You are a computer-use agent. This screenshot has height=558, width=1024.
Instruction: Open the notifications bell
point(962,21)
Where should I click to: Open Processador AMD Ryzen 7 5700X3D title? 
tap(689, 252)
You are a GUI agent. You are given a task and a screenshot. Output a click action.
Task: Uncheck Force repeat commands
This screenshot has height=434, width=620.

============================================================

### [TASK ITEM]
Reproduce the data shown above in its entirety, keeping each word as it is.

### [REPLY TO THE EXERCISE]
You are a computer-use agent. This screenshot has height=558, width=1024.
Instruction: Open the notifications bell
point(962,21)
Where should I click to: Open Processador AMD Ryzen 7 5700X3D title? 
tap(689, 252)
You are a GUI agent. You are given a task and a screenshot. Output a click action.
Task: Uncheck Force repeat commands
This screenshot has height=434, width=620.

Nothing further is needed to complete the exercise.